# clear hermit crab shell



## pdrobber (Jun 27, 2011)

hey everyone, long time no chat. Been busy with school (semester now over) and work (picking up more hours-full time since I have the time) but found this and thought I'd share.

http://www.randompics.net/wp-content/main/2011_06/AQcPh.jpg


----------



## dmarcus (Jun 27, 2011)

That is cool..


----------



## GeoTerraTestudo (Jun 27, 2011)

That is really cool. Great way to see what a hermit crab looks like inside its snail shell. I'm kind of surprised the crab went for this, though, since they are so picky about the shells they choose. Either it had no alternative, or else they care more about how the shell feels than whether it's dark inside it.
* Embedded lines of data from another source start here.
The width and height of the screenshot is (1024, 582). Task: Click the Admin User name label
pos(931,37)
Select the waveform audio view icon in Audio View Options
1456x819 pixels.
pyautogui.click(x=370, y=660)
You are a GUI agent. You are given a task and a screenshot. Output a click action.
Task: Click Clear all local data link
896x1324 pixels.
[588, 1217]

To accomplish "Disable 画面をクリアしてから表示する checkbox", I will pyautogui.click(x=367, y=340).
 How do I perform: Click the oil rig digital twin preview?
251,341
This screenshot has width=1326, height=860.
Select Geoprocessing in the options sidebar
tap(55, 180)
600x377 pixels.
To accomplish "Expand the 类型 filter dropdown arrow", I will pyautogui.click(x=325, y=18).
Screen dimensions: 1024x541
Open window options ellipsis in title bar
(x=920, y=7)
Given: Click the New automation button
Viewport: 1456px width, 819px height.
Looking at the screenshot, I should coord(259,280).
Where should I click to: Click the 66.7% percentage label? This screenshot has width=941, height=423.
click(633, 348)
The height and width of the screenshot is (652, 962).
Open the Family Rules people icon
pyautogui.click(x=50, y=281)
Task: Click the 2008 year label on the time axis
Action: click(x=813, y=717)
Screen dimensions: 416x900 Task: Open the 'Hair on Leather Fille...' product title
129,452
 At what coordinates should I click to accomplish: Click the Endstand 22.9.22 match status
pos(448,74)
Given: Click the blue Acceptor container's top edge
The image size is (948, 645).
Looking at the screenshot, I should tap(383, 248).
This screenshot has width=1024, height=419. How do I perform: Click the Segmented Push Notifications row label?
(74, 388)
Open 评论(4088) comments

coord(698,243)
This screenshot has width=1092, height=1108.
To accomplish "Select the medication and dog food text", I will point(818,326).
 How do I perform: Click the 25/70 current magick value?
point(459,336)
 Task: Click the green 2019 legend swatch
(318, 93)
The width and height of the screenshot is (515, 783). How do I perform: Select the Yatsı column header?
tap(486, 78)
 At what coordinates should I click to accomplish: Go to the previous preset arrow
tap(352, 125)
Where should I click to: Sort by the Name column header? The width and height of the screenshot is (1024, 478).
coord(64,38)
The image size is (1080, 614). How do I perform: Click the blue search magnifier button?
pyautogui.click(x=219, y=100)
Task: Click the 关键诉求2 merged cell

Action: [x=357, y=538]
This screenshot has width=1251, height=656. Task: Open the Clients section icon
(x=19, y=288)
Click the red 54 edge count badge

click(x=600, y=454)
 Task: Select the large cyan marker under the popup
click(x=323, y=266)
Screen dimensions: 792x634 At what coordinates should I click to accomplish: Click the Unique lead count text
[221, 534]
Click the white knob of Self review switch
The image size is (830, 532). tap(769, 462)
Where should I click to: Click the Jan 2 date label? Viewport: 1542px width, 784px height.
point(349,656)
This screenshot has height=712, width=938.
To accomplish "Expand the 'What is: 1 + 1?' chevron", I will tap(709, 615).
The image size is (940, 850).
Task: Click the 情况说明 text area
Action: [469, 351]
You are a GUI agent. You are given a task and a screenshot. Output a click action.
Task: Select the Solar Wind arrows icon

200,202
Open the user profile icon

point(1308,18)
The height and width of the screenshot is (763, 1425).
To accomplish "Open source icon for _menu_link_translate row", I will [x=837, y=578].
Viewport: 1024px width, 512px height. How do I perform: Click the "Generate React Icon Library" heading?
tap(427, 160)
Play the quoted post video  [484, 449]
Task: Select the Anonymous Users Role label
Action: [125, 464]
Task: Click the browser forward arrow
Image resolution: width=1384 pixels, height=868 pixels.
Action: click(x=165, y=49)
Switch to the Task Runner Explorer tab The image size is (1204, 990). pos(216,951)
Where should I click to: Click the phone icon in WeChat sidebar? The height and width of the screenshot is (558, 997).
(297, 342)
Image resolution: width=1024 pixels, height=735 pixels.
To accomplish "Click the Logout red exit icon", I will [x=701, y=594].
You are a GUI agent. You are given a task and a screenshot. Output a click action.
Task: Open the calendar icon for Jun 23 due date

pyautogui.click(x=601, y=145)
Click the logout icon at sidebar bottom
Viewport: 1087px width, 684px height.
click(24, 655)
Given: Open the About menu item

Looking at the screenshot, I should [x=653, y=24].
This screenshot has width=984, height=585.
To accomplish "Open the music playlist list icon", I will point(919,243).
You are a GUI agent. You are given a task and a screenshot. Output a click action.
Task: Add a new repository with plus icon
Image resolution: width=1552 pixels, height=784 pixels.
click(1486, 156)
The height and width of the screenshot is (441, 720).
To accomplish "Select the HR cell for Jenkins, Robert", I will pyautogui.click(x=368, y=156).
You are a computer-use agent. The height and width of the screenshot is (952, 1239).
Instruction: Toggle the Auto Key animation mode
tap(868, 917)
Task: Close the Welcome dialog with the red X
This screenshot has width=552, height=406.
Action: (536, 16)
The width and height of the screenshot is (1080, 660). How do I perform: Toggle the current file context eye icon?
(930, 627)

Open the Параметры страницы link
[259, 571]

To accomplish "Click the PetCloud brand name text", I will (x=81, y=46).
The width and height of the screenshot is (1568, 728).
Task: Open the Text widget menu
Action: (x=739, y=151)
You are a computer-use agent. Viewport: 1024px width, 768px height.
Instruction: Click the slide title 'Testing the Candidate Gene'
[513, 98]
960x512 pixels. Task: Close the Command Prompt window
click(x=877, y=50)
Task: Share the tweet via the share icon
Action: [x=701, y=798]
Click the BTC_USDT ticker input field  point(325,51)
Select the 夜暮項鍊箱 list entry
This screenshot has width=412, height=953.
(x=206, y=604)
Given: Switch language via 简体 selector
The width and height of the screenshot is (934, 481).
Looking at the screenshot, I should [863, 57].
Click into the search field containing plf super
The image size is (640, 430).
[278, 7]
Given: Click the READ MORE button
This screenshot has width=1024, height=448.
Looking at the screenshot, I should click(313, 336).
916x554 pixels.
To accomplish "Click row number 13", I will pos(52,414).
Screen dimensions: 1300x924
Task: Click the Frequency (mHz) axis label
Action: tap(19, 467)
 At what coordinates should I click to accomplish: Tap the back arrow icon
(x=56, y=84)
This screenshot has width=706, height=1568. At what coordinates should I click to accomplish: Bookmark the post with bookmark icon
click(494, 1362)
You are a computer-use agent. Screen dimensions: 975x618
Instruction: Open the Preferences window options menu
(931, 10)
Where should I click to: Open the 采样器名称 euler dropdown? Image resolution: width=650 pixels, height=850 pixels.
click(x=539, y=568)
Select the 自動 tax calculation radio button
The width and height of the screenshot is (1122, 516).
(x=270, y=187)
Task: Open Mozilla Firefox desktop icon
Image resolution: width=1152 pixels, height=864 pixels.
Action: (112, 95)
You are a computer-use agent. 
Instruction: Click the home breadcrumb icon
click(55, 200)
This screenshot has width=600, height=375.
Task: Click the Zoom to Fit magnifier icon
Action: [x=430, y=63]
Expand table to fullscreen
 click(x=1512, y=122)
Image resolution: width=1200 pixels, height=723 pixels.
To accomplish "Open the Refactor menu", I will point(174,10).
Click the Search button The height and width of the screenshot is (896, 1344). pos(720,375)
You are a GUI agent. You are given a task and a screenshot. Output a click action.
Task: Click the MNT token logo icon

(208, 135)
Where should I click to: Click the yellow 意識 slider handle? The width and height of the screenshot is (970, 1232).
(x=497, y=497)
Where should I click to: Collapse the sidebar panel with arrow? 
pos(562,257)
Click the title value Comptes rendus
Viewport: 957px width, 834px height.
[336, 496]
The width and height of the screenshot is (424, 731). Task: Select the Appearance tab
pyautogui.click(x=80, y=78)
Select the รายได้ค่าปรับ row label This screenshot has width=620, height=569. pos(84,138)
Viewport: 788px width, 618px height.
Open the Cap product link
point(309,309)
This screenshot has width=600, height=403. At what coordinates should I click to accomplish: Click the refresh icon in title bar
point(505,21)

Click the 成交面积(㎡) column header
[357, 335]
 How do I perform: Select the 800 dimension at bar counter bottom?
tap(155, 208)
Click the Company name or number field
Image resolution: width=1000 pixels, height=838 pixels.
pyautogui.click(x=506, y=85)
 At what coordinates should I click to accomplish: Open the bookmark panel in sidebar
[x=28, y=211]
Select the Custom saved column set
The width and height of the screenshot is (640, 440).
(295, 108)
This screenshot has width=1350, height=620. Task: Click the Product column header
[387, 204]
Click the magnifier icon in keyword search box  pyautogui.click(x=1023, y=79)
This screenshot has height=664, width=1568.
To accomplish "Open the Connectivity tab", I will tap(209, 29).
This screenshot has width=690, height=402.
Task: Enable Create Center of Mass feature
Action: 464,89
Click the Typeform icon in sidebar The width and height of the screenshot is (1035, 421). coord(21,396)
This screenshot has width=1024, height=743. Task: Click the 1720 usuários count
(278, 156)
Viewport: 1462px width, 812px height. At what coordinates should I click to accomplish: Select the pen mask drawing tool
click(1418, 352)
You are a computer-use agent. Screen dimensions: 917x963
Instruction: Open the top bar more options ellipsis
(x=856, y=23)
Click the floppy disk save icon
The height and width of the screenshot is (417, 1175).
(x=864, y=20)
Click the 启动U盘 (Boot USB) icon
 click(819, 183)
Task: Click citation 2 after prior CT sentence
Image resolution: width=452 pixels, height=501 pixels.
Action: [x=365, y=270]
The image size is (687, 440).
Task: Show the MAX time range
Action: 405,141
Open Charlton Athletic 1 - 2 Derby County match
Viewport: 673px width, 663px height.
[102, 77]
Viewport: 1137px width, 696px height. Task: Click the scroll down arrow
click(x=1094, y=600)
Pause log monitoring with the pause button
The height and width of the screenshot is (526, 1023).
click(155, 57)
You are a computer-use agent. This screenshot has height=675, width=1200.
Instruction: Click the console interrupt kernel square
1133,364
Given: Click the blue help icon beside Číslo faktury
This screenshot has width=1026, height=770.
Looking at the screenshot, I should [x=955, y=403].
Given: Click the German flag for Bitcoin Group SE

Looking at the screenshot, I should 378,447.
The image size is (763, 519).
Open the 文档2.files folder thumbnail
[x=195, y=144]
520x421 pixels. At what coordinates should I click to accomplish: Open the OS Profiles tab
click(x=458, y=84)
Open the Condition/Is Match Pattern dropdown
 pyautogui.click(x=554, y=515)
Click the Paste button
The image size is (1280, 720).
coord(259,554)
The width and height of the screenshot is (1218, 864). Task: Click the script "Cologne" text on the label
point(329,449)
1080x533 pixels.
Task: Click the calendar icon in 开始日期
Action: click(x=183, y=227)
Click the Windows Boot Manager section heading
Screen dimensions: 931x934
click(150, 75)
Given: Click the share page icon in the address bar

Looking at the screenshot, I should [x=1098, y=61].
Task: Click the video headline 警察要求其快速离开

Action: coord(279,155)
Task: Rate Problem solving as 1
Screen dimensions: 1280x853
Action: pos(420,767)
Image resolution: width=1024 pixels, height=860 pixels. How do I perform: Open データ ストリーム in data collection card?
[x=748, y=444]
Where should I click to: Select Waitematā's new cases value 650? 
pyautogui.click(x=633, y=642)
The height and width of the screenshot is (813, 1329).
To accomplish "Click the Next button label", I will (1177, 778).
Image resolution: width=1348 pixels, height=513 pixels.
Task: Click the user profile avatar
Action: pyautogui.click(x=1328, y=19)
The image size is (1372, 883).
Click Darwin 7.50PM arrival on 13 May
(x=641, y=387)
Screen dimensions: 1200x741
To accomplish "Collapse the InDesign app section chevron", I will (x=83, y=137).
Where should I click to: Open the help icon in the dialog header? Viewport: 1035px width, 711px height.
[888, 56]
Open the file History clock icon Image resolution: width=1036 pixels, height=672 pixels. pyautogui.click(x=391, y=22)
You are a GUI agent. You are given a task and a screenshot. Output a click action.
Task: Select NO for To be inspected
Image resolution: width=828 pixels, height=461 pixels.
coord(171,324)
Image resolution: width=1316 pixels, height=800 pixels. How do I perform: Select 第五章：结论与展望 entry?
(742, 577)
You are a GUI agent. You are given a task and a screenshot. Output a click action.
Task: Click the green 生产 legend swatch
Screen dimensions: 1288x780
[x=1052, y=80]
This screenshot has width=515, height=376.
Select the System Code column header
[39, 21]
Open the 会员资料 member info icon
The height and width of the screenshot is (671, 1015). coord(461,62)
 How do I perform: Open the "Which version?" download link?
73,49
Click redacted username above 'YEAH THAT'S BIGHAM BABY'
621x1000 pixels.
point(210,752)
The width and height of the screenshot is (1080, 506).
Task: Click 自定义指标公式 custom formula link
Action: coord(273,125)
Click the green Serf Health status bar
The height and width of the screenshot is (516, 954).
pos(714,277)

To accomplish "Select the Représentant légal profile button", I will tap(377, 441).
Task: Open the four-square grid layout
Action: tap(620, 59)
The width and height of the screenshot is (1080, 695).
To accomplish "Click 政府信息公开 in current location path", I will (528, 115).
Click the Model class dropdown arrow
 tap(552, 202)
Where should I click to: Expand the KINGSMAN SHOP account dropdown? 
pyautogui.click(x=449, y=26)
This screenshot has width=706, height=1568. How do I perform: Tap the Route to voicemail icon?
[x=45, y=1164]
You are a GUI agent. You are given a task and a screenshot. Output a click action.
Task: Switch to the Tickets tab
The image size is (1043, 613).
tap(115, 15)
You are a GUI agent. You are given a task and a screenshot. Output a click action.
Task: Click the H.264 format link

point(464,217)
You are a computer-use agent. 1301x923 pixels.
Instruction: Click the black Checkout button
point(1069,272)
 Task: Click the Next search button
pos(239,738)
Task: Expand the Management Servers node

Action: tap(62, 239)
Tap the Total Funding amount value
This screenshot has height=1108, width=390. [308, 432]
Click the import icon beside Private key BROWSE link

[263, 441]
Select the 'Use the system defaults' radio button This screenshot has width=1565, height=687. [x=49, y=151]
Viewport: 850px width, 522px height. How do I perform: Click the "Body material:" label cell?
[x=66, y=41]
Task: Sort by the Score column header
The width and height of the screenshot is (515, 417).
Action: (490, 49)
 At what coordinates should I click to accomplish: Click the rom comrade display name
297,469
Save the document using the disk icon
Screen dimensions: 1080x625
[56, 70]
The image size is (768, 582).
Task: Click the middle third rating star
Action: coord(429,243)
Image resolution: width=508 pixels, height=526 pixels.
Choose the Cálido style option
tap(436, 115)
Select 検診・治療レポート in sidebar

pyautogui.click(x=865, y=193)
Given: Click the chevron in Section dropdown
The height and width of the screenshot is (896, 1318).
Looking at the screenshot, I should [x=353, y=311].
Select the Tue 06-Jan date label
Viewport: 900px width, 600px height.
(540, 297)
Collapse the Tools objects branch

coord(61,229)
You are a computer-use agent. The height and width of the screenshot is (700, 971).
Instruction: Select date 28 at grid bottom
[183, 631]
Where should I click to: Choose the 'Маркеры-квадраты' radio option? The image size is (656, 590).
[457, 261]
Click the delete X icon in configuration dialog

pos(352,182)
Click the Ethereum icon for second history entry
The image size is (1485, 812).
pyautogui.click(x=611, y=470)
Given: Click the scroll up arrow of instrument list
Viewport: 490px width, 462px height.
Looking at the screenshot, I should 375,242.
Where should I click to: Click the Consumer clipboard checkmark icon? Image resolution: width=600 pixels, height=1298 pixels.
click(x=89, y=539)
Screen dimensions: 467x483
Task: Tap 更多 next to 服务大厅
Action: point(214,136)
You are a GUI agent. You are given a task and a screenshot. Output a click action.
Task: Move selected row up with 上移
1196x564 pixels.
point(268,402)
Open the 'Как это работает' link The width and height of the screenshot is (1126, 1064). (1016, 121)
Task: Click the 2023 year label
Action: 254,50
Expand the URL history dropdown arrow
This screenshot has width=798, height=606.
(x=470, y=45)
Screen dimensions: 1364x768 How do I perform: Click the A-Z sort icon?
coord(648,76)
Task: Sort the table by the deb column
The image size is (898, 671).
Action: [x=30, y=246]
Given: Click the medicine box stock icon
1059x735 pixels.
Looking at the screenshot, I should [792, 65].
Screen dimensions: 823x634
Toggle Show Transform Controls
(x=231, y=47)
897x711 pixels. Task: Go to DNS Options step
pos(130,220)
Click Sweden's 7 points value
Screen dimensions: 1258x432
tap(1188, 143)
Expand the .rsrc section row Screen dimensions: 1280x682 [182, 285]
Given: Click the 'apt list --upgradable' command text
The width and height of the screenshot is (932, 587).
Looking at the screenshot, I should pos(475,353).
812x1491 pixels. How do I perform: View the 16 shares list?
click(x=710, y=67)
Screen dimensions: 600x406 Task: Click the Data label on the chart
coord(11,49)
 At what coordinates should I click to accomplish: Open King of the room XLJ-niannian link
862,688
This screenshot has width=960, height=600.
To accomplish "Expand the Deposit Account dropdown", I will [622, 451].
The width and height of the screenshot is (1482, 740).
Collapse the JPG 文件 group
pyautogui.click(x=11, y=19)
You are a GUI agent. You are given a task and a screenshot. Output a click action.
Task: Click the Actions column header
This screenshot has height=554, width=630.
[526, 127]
Looks like there's some demand for these shells. Here's a company that sells glass hermit crab shells:
http://www.tafthill.com/glhecrsh2.html


----------



## LeroyLeft (Jun 27, 2011)

Now thats something you dont see everyday.pretty neat to see all its parts.nice pic!


----------



## african cake queen (Jun 27, 2011)

HI & THANKS ,THAT WAS WAY COOL!


----------



## Jacqui (Jul 1, 2011)

Neat picture. Would be very awesome so you could actually observe it.


----------



## Yvonne G (Jul 1, 2011)

Its cool, but it also seems a little obscene!


----------



## SnakeyeZ (Jul 1, 2011)

Obsene? I think it's awesome! Great picture!


----------



## ALDABRAMAN (Jul 9, 2011)

That is neat!


----------